Records provided -
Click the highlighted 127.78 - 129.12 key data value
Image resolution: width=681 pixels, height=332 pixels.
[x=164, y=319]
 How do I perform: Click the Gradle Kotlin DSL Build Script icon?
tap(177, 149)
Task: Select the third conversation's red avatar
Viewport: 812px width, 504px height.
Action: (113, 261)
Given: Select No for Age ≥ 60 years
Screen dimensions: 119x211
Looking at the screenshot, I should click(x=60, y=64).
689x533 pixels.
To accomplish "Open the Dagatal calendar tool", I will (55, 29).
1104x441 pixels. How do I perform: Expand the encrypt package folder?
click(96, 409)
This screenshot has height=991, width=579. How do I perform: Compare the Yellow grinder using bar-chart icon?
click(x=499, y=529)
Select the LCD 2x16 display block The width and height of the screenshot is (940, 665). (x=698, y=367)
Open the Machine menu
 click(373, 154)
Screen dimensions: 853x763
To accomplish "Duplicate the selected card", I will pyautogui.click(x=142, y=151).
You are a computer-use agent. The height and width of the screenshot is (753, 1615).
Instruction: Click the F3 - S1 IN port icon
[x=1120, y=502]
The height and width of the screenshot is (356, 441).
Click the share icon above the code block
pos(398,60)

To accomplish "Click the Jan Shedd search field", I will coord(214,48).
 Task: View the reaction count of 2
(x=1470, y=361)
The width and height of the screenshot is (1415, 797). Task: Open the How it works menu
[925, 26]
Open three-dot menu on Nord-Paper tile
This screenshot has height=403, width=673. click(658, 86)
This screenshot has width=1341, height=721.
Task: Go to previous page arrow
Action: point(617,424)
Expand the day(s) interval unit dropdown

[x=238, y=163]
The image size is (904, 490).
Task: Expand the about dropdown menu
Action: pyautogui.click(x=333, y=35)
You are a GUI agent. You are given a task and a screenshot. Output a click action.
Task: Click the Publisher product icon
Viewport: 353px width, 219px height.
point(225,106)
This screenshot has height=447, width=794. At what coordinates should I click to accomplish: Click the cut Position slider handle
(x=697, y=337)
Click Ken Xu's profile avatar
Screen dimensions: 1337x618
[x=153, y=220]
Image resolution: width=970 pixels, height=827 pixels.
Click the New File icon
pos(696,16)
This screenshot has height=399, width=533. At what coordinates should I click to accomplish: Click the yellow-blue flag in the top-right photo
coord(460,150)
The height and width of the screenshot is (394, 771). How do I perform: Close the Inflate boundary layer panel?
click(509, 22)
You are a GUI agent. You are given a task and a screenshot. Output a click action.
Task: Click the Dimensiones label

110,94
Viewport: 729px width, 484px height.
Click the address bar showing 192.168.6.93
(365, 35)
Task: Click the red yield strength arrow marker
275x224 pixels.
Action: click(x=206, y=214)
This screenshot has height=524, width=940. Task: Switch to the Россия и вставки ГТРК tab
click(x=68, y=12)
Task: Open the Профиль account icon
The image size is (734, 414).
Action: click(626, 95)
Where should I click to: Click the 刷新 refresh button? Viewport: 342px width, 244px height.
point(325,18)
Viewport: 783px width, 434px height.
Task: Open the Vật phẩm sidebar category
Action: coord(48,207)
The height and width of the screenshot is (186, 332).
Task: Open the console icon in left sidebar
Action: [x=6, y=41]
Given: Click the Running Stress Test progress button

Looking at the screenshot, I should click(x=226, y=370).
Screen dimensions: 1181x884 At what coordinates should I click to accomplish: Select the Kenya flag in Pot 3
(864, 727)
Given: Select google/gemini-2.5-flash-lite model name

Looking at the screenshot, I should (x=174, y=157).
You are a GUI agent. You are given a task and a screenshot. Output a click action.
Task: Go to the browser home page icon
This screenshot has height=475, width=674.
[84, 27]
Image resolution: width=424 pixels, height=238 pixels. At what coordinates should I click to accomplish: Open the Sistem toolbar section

Assignment -
Print the entire listing above once more, with nothing changed.

Exercise response -
Click the highlighted 127.78 - 129.12 key data value
Image resolution: width=681 pixels, height=332 pixels.
[x=164, y=319]
 How do I perform: Click the Gradle Kotlin DSL Build Script icon?
tap(177, 149)
Task: Select the third conversation's red avatar
Viewport: 812px width, 504px height.
Action: (113, 261)
Given: Select No for Age ≥ 60 years
Screen dimensions: 119x211
Looking at the screenshot, I should click(x=60, y=64).
689x533 pixels.
To accomplish "Open the Dagatal calendar tool", I will (55, 29).
1104x441 pixels. How do I perform: Expand the encrypt package folder?
click(96, 409)
This screenshot has height=991, width=579. How do I perform: Compare the Yellow grinder using bar-chart icon?
click(x=499, y=529)
Select the LCD 2x16 display block The width and height of the screenshot is (940, 665). (x=698, y=367)
Open the Machine menu
 click(373, 154)
Screen dimensions: 853x763
To accomplish "Duplicate the selected card", I will pyautogui.click(x=142, y=151).
You are a computer-use agent. The height and width of the screenshot is (753, 1615).
Instruction: Click the F3 - S1 IN port icon
[x=1120, y=502]
The height and width of the screenshot is (356, 441).
Click the share icon above the code block
pos(398,60)

To accomplish "Click the Jan Shedd search field", I will coord(214,48).
 Task: View the reaction count of 2
(x=1470, y=361)
The width and height of the screenshot is (1415, 797). Task: Open the How it works menu
[925, 26]
Open three-dot menu on Nord-Paper tile
This screenshot has height=403, width=673. click(658, 86)
This screenshot has width=1341, height=721.
Task: Go to previous page arrow
Action: point(617,424)
Expand the day(s) interval unit dropdown

[x=238, y=163]
The image size is (904, 490).
Task: Expand the about dropdown menu
Action: pyautogui.click(x=333, y=35)
You are a GUI agent. You are given a task and a screenshot. Output a click action.
Task: Click the Publisher product icon
Viewport: 353px width, 219px height.
point(225,106)
This screenshot has height=447, width=794. At what coordinates should I click to accomplish: Click the cut Position slider handle
(x=697, y=337)
Click Ken Xu's profile avatar
Screen dimensions: 1337x618
[x=153, y=220]
Image resolution: width=970 pixels, height=827 pixels.
Click the New File icon
pos(696,16)
This screenshot has height=399, width=533. At what coordinates should I click to accomplish: Click the yellow-blue flag in the top-right photo
coord(460,150)
The height and width of the screenshot is (394, 771). How do I perform: Close the Inflate boundary layer panel?
click(509, 22)
You are a GUI agent. You are given a task and a screenshot. Output a click action.
Task: Click the Dimensiones label

110,94
Viewport: 729px width, 484px height.
Click the address bar showing 192.168.6.93
(365, 35)
Task: Click the red yield strength arrow marker
275x224 pixels.
Action: click(x=206, y=214)
This screenshot has height=524, width=940. Task: Switch to the Россия и вставки ГТРК tab
click(x=68, y=12)
Task: Open the Профиль account icon
The image size is (734, 414).
Action: click(626, 95)
Where should I click to: Click the 刷新 refresh button? Viewport: 342px width, 244px height.
point(325,18)
Viewport: 783px width, 434px height.
Task: Open the Vật phẩm sidebar category
Action: coord(48,207)
The height and width of the screenshot is (186, 332).
Task: Open the console icon in left sidebar
Action: [x=6, y=41]
Given: Click the Running Stress Test progress button

Looking at the screenshot, I should click(x=226, y=370).
Screen dimensions: 1181x884 At what coordinates should I click to accomplish: Select the Kenya flag in Pot 3
(864, 727)
Given: Select google/gemini-2.5-flash-lite model name

Looking at the screenshot, I should (x=174, y=157).
You are a GUI agent. You are given a task and a screenshot. Output a click action.
Task: Go to the browser home page icon
This screenshot has height=475, width=674.
[84, 27]
Image resolution: width=424 pixels, height=238 pixels. At what coordinates should I click to accomplish: Open the Sistem toolbar section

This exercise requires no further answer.